ESG et M&A : Des Audits Incontournables

Les critères ESG ne se limitent pas aux rapports de durabilité ; ils deviennent un élément clé dans les opérations de fusion-acquisition (M&A). Selon une étude menée par KPMG auprès de 200 entreprises, investisseurs et prêteurs spécialisés en M&A, 74 % des acteurs aux États-Unis et 82 % dans la région Europe, Moyen-Orient et Afrique intègrent systématiquement les critères ESG dans leur stratégie d'acquisition. Les critères de durabilité deviennent de véritables "deal-breakers", puisqu'ils représentent la raison pour laquelle 53 % des affaires aux États-Unis et 66 % en Europe n'ont pas été conclues.

L'Évolution des Due Diligences ESG

Le même constat s'observe du côté du capital-investissement. Selon une enquête de l'association des sociétés de capital-investissement, 80 % de ses membres intègrent formellement les critères ESG dans les acquisitions, dont 70 % de manière systématique.
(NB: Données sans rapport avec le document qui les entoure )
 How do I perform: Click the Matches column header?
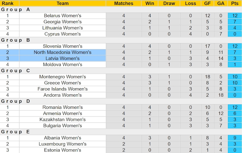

Comme l'explique Noëlla de Bermingham, directrice RSE d'Andera Partners et présidente de la commission Sustainability de France Invest, "Les due diligences ESG sont pratiquées depuis plusieurs années, mais ce qui évolue aujourd'hui, c'est leur qualité."

La CSRD est bien plus qu'une simple directive de transparence. Elle transforme la manière dont les entreprises sont évaluées, financées, et finalement perçues sur le marché. Les critères ESG deviennent des éléments incontournables de toute stratégie financière, que ce soit pour attirer des investisseurs en capital ou mobiliser de la dette. Plus largement, cette évolution va transformer la façon dont les entreprises abordent leur propre durabilité, impactant leur valorisation et leur attractivité pour les financeurs.